-- TASK INPUTS follows --

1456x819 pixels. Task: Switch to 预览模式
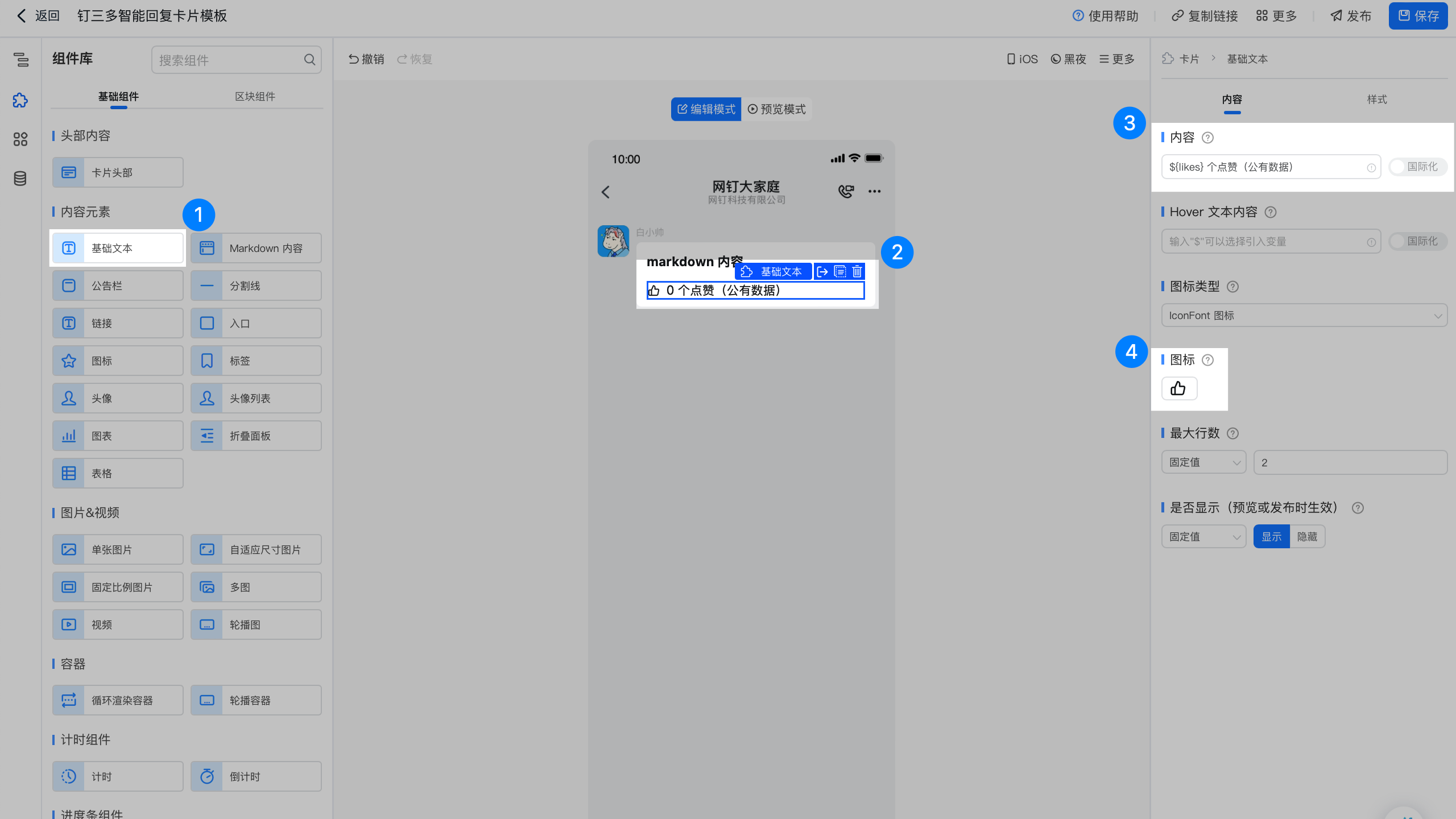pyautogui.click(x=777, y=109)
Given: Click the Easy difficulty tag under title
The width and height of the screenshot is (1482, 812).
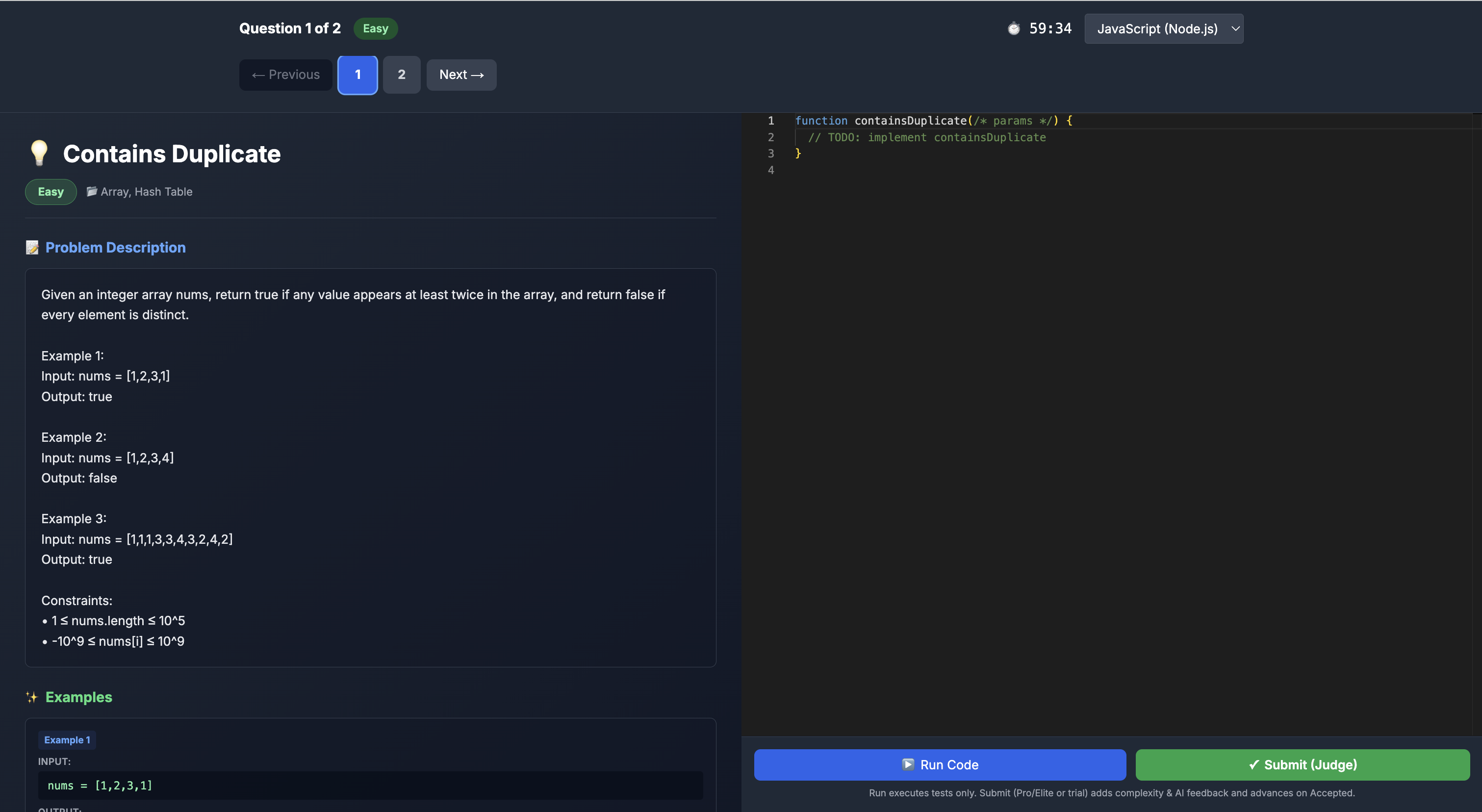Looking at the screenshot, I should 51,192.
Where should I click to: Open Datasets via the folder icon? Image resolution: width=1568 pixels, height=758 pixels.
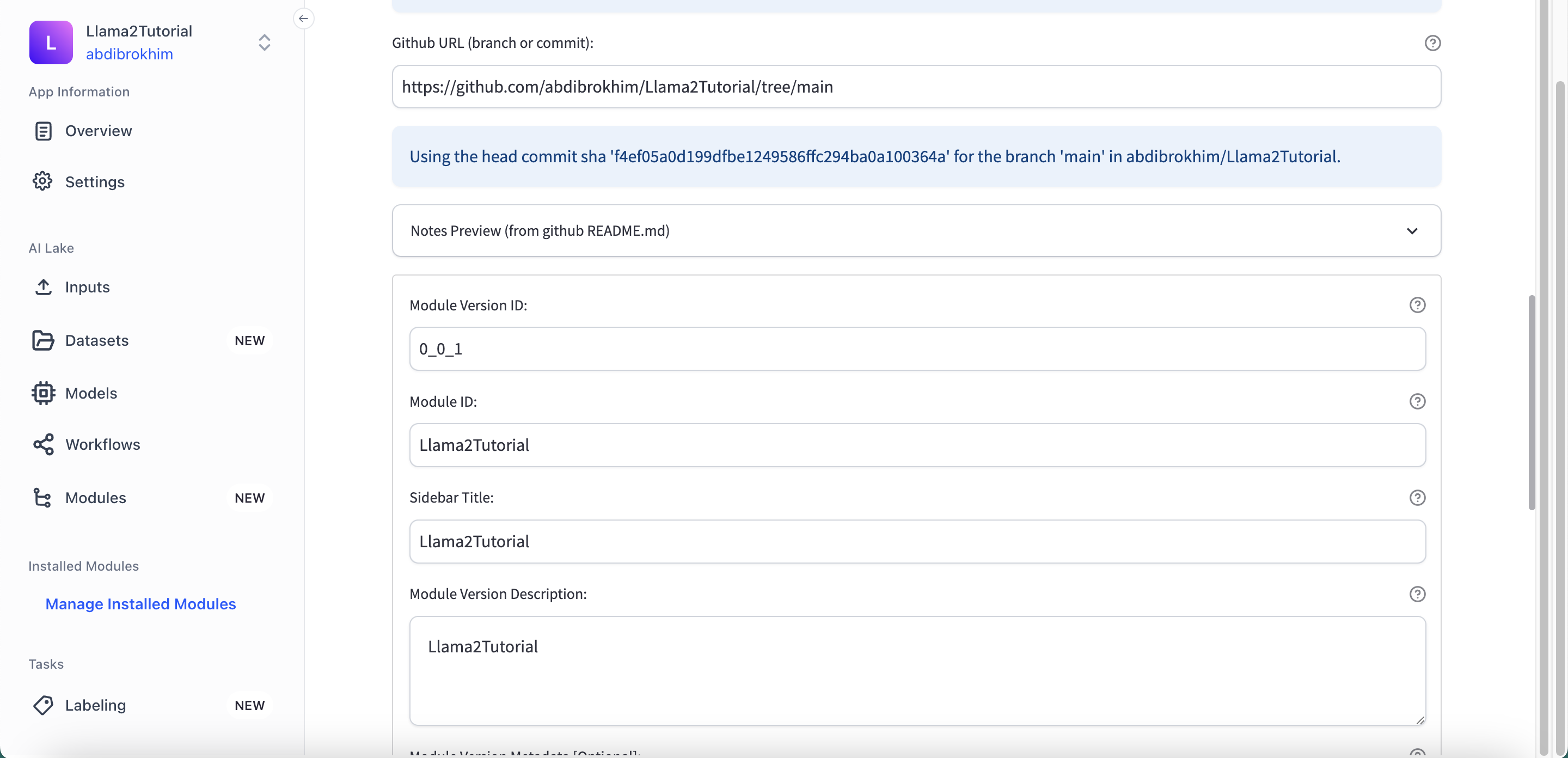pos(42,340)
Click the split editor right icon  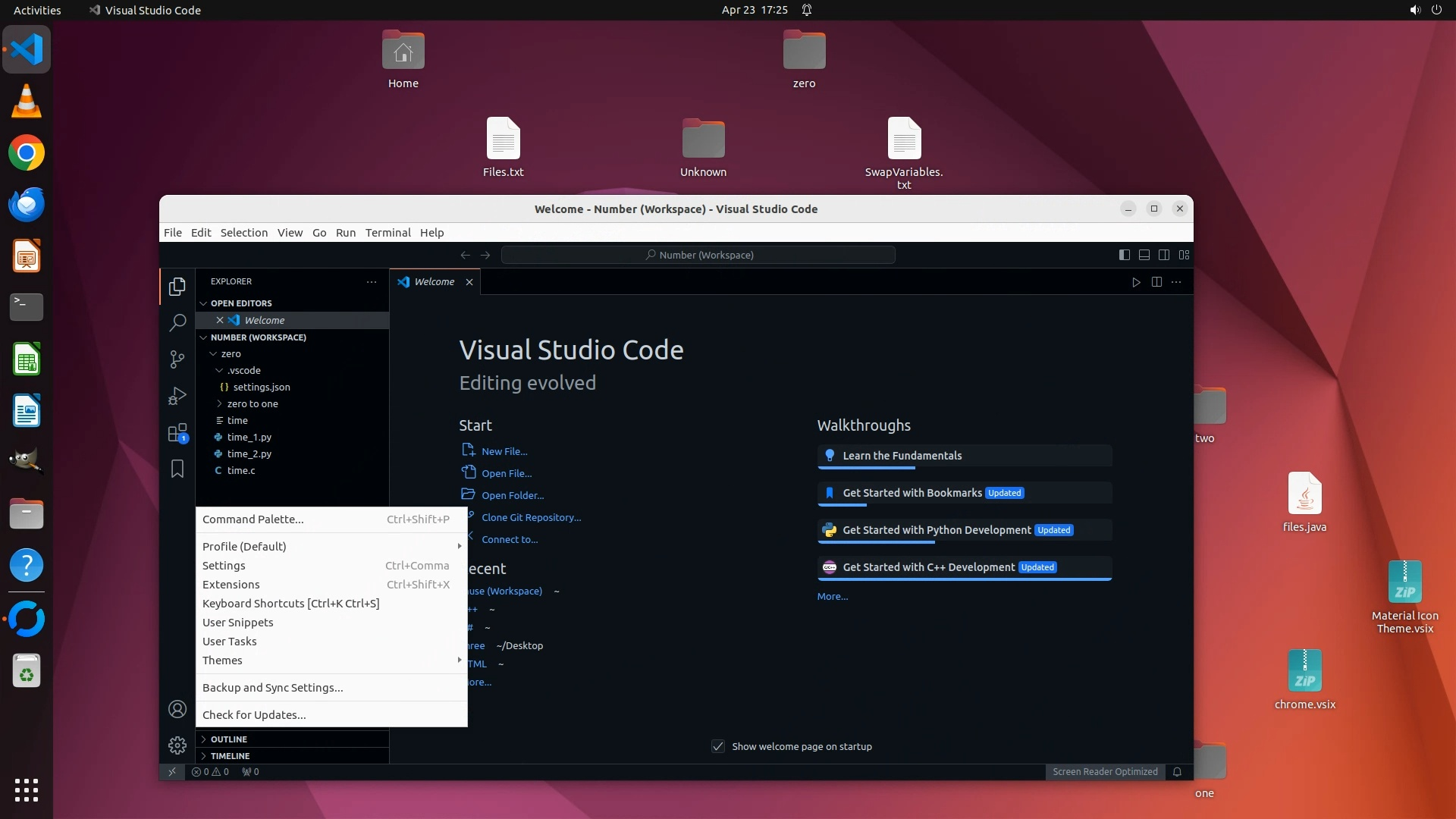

-- TASK INPUTS concluded --

§ **YOUR GOAL**
Only the lines from the one with "The width and" through the final line of the entries belong in the answer, set down exactly, with both ends included and no pictures.

§ **EXERCISE ANSWER**
The width and height of the screenshot is (1482, 812).
Looking at the screenshot, I should 51,192.
Where should I click to: Open Datasets via the folder icon? Image resolution: width=1568 pixels, height=758 pixels.
pos(42,340)
Click the split editor right icon  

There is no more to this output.